Member of the Punjab Legislative Assembly
- Incumbent
- Assumed office 2022
- Constituency: Budhalada
- Majority: Aam Aadmi Party

Personal details
- Born: 1 January 1957 (age 69) Budhlada, Punjab
- Party: Aam Aadmi Party
- Spouse: Tej Kaur
- Children: 3 sons
- Parents: Late S. Bhag Singh (father); Late Nand Kaur (mother);
- Profession: Politician

= Budh Ram =

Indian politician

Budh Ram Singh is an Indian politician and the MLA representing the Budhalada Assembly constituency in the Punjab Legislative Assembly. He is a member of the Aam Aadmi Party. He was elected as the MLA in the 2017 Punjab Legislative Assembly election and re elected in 2022 Punjab Legislative Assembly election. He was appointed acting president of the party in Punjab on 12 June 2023.

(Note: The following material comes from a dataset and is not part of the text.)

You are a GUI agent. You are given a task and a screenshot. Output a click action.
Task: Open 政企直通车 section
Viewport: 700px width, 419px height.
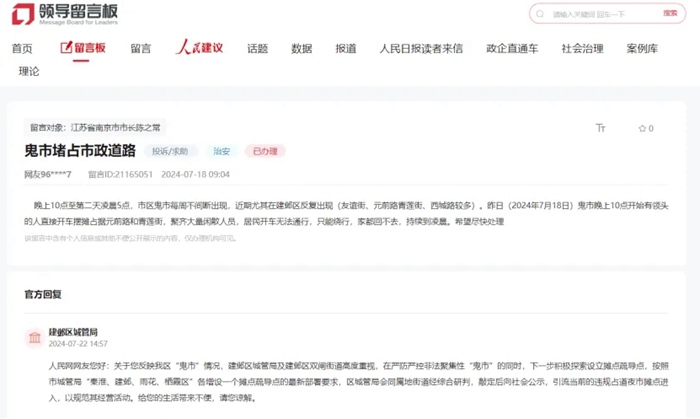[x=514, y=48]
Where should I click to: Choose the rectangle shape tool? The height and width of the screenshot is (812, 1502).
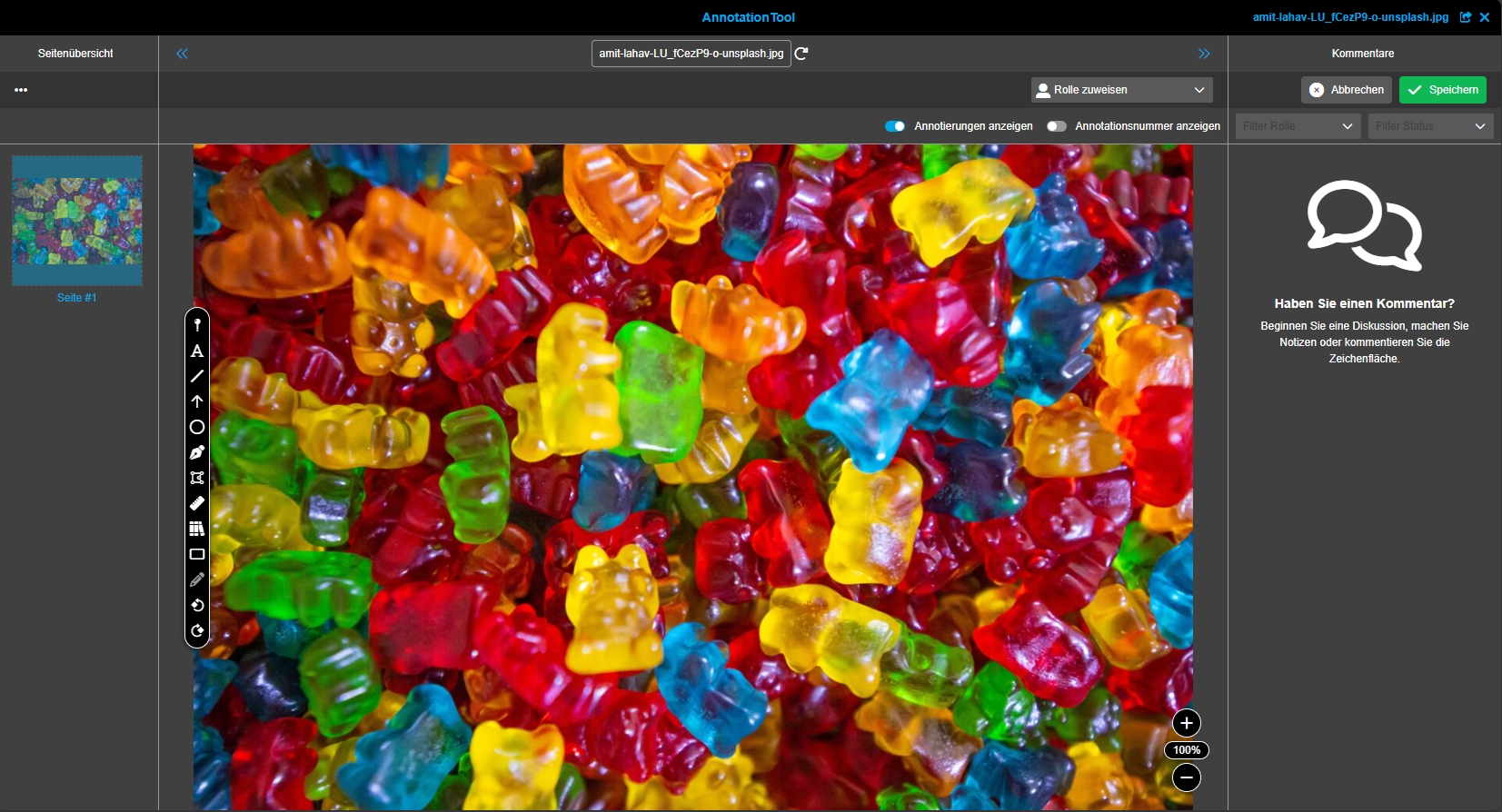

==Member of Legislative Assembly==
He represents the Budhalada Assembly constituency as MLA in Punjab Assembly. The Aam Aadmi Party gained a strong 79% majority in the sixteenth Punjab Legislative Assembly by winning 92 out of 117 seats in the 2022 Punjab Legislative Assembly election. MP Bhagwant Mann was sworn in as Chief Minister on 16 March 2022.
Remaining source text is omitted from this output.